Holiday Happiness Helpers
Six Ways to Bring On Joyby James Baraz
To truly enjoy the holidays, try these simple, research-based practices to maintain a healthy state of mind.
- Set an intention to enjoy the holidays. By making the conscious decision to be open to true well-being and happiness, we’ll be more likely to have our “antenna” up so we’re alert to uplifting moments.
- Savor moments of well-being. Beyond being grateful for feeling good, savor how the experience registers in body, mind and spirit for a period of 15 or 30 seconds. The longer we hold an emotionally stimulating experience in our awareness, the more neural connections form in our brains to strengthen it in memory.
- Take a break to regain focus. If we are feeling overwhelmed by everything on the to-do list, remember to take a few deep breaths. Then take a break and enjoy a cup of tea or a hot bath. Try some yoga or exercise. Leave the holiday activity mode for a bit and just relax.
- Practice gratitude. Rather than take good fortune for granted, consciously reflect upon all the blessings apparent in each day. When we directly express appreciation to loved ones and friends while we’re with them, everyone feels the joy of the loving connection.
- Practice generosity. Neuroscience research shows that performing an altruistic act lights up the same pleasure centers in the brain as food and sex. When an impulse to be generous arises, act on it and notice the expansive feeling that blesses us when we share.
- Play and have fun. The holidays allow us to let ourselves feel like we did when we were kids. Be around children if possible. Tune into and take delight in their enthusiasm. Singing or dancing is an excellent way to move out of our head and open our heart to the joy within.

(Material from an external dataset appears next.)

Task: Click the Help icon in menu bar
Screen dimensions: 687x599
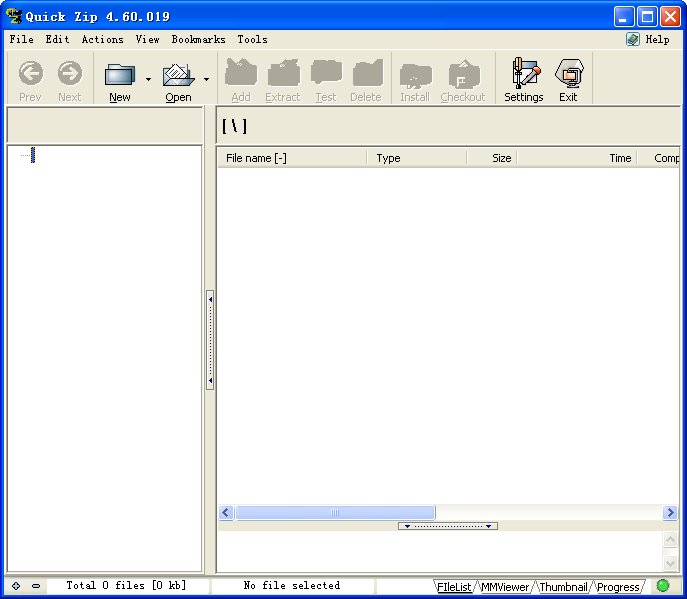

James Baraz is a co-founding teacher of the Spirit Rock Meditation Center, in Woodacre, CA, and co-author of Awakening Joy: 10 Steps That Will Put You on the Road to Real Happiness and Awakening Joy for Kids: A Hands-On Guide for Grown-Ups to Nourish Themselves and Raise Mindful, Happy Children. Connect at AwakeningJoy.info.
The Holiday Secret
Based on his study What Makes for a Merry Christmas?, psychologist Tim Kasser told the American Psychological Association: “[Our study] found that to the extent people focused their holiday season around materialistic aims like spending and receiving, the less they were focused on spiritual aims… We also found people reported ‘merrier’ Christmases when spirituality was a large part of their holiday, but reported lower Christmas well-being to the extent that the holiday was dominated by materialistic aspects.”